Episode Information (if specified):
Saved as a .csv file
This will scrape information for each episode for a TV show:
- Season number
- Episode number
- Episode title
- Episode air date
- Episode description
Features:
- Multithreaded scraping for media in list to greatly improve the time taken when scraping for large media lists.
- Can generate a media list from folders and files in a specified directory or from user input.
- Can specify save location for scraped data.
- Can specify search tags for media list for a more accurate scrape.
- Can choose to scrape all episode information for a TV show.
- Can detect if data is already scraped which allows for scraping new media from an already scraped list of media very efficient.
- Can recover missing scraped files if one or more are missing without rescraping all data.
- Can retry the scrape before exiting the program if there were any incomplete scrapes (successfully scraped files will not be altered or rescraped).
- Currently only supports scraping data from IMDb.
Usage:
For more information on the program, read the WebScrape_help text file (this can also be accessed while running the program).
Currently a terminal-based program.
Running the program using python:
- Requirements: Python 3.2+ (additional libraries: requests, beautifulsoup4)

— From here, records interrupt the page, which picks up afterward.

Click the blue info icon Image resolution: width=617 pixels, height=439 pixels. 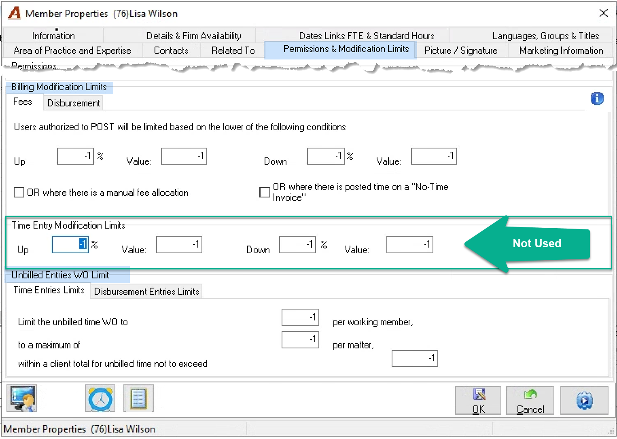point(597,98)
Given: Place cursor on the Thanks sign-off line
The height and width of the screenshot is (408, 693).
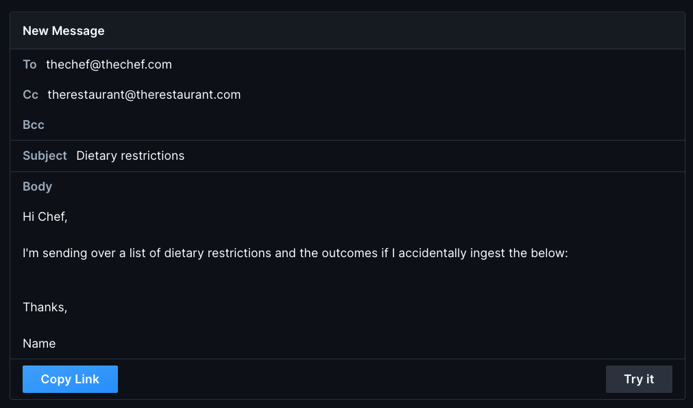Looking at the screenshot, I should [45, 307].
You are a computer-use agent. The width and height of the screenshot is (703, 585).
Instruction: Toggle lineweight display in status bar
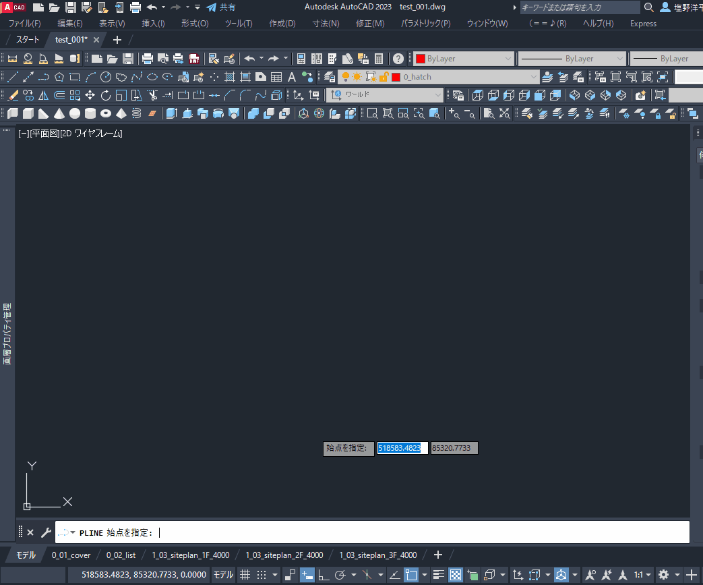coord(439,575)
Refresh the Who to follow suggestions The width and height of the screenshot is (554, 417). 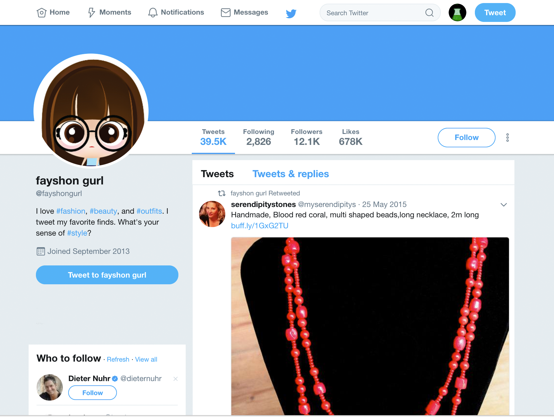[x=118, y=359]
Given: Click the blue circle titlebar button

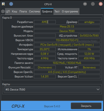Looking at the screenshot, I should pos(11,4).
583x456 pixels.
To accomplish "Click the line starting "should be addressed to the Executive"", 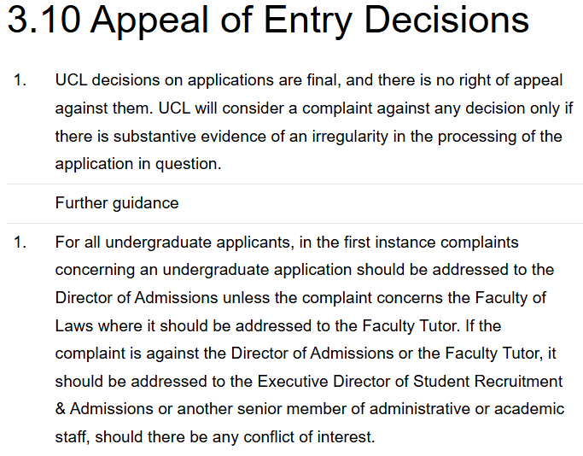I will [308, 381].
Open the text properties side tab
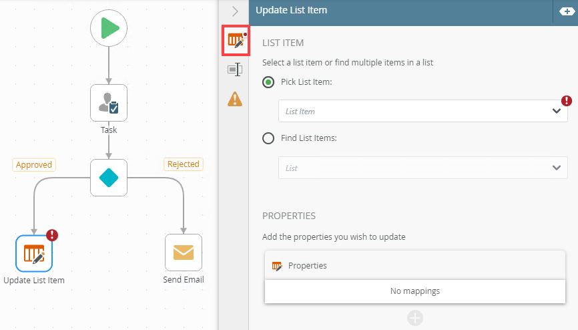Viewport: 578px width, 330px height. tap(235, 69)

Running the program from bundled executable file (created using pyinstaller):
- Requirements: Windows 10
- Creates a 'temp' folder containing extracted libraries and support files in the same location as the program while running.
- The temporary files will delete automatically but if the program is closed abruptly, the files will remain.
- The 'temp' folder can be manually deleted after closing the program.
- (As of pyinstaller v4.7, a one-file bundled executable will leave any temp '_MEIxxxxxx' folders if the program is force closed)
Updates:
For information on version history, read the HISTORY markdown file.